On November 1, Facilities Services (FS) staff joined Mayor Rahm Emanuel and nearly 150 building representatives and partner organizations at the annual Retrofit Chicago Energy Challenge Awards Ceremony held at The Merchandise Mart. On behalf of the University of Chicago, Adam D'Ambrosio, senior director energy services & sustainability, Alfredo (Freddy) Izguerra, energy engineer, and Brian Bozell, energy & utilities manager accepted the 2018 Retrofit Chicago Energy Challenge Award. The University received the award for exceeding the 20% energy reduction goal at Regenstein Library. To view the City of Chicago’s Sustainability Press Release regarding the event, click here.
In 2011, the University joined Retrofit Chicago and selected Regenstein Library as the demonstration building. Participating in Retrofit Chicago required establishing a baseline of energy usage and committing to achieving a 20% reduction in Weather Normalized Source Energy Use (EUI) by 2018. The University exceeded that goal one year early in 2017 through a series of energy projects that reduced the EUI by 22.6%. To view the University of Chicago building profile, click here.
According to D’Ambrosio, Regenstein Library served as a model and proof of concept for our current Greenhouse Gas Reduction (GHG) plan to complete retro-commissioning, implement energy conservation measures and lighting retrofits and controls upgrades at the top-38 buildings responsible for 80% of the University’s GHG emissions by 2025. This award is the result of a great and continuous effort from Kevin Rodgers, former campus energy manager and the Building Automation Systems team starting as early as 2011.
Formerly known as the Commercial Buildings Initiative, the Retrofit Chicago Energy Challenge launched in June 2012, with an initial 12 building participants that were exclusively office space and located in the Loop. Now there are 81 properties participating in the Challenge. These properties include residential, academic, and worship facilities and are located throughout the City of Chicago. Only 30 buildings (six higher education buildings) in Chicago have been recognized by Retrofit Chicago Energy Challenge since its inception.
The energy reduction measures continue to have a positive impact on conservation efforts. D'Ambrosio noted, “Looking at the past 9 months, energy use shows another 5% reduction from the baseline levels.”

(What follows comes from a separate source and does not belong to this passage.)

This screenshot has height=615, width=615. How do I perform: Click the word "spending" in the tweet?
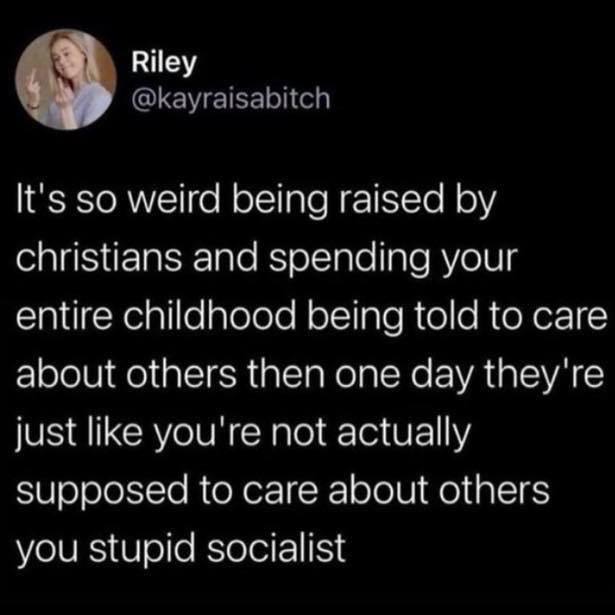[349, 260]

FS initiated a new energy management information system (EMIS) that enables our engineers to identify potential targets for energy reduction and chart progress towards our goals. There are a number of buildings that have already achieved significant energy reductions. FS is following this model in 17 other buildings which may also be nominated for the award as projects are completed and results confirmed.